I'll be brief. My first reaction when asked to write about the most influential work of art in the last 100 years was to resist it. What audacity could I muster to make bold such a claim? On what criteria might I base my assessment? I've not conducted extensive research, held my ear to the ground of public opinion nor canvassed a range of experts in any field. What to do?
I'll bend the question to suit my purpose. I'll move to consider 'the one' for me of greatest influence. 'The one' work of art, a poem, and the one that wrote it, Raymond Carver.
Of all the poets, the great poets who move and inspire me, who transform understanding and open the window of perception to broader views, in my heart and mind I cannot go past Raymond Carver. Simply, it is his ability to capture, describe and transform the human experience with the common word, the word refined. The word made precise.

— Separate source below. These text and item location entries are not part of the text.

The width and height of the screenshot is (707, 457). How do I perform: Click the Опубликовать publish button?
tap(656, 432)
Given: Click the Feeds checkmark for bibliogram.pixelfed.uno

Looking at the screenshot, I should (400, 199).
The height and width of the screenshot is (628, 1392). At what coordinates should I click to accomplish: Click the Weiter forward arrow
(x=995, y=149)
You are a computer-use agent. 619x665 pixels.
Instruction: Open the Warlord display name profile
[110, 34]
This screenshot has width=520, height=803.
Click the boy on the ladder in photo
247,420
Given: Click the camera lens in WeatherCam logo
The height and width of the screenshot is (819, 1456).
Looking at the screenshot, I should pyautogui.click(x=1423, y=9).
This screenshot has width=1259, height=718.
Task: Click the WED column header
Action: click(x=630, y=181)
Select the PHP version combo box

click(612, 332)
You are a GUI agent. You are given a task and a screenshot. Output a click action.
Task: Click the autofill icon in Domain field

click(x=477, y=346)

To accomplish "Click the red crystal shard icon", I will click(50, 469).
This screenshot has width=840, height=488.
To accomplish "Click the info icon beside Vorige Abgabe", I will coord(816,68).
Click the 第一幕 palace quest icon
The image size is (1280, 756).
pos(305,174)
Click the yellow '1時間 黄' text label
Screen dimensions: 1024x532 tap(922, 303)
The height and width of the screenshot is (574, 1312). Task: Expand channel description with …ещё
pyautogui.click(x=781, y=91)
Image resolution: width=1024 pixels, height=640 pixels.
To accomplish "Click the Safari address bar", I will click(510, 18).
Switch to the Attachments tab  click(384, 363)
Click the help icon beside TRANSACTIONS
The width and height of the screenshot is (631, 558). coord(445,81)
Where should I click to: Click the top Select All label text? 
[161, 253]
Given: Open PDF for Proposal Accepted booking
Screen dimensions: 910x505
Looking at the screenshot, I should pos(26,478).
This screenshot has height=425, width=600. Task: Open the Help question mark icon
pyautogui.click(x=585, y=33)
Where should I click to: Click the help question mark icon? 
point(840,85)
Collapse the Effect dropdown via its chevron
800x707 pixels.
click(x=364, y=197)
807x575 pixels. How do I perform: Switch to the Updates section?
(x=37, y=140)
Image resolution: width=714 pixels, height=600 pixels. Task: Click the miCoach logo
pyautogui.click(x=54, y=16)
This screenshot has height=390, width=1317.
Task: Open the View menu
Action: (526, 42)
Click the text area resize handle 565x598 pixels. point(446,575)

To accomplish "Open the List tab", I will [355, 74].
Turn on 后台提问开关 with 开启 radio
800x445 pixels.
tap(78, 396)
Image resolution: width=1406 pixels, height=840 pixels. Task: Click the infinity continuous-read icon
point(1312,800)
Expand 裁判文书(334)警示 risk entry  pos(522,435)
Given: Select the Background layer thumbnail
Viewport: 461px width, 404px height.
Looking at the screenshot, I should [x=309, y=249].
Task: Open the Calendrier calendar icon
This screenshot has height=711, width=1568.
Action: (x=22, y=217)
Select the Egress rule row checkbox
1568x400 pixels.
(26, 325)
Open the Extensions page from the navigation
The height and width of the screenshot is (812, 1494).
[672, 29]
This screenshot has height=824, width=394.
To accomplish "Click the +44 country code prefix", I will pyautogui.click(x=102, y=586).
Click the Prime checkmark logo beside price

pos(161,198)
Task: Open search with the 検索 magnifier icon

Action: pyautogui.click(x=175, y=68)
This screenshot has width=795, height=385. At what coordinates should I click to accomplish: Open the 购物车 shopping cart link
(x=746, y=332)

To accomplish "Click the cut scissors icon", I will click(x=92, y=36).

And with that, this poem, of love, of Eros, of rapture: a fleeting moment that I may revisit, a moment that sets to hold me, gently, in perpetual contemplation.
Woman Bathing
Naches River. Just below the falls. Twenty miles from any town. A day of dense sunlight heavy with odors of love. How long have we? Already your body, sharpness of Picasso, is drying in this highland air. I towel down your back, your hips, with my undershirt. Time is a mountain lion. We laugh at nothing, and as I touch your breasts even the ground- squirrels are dazzled.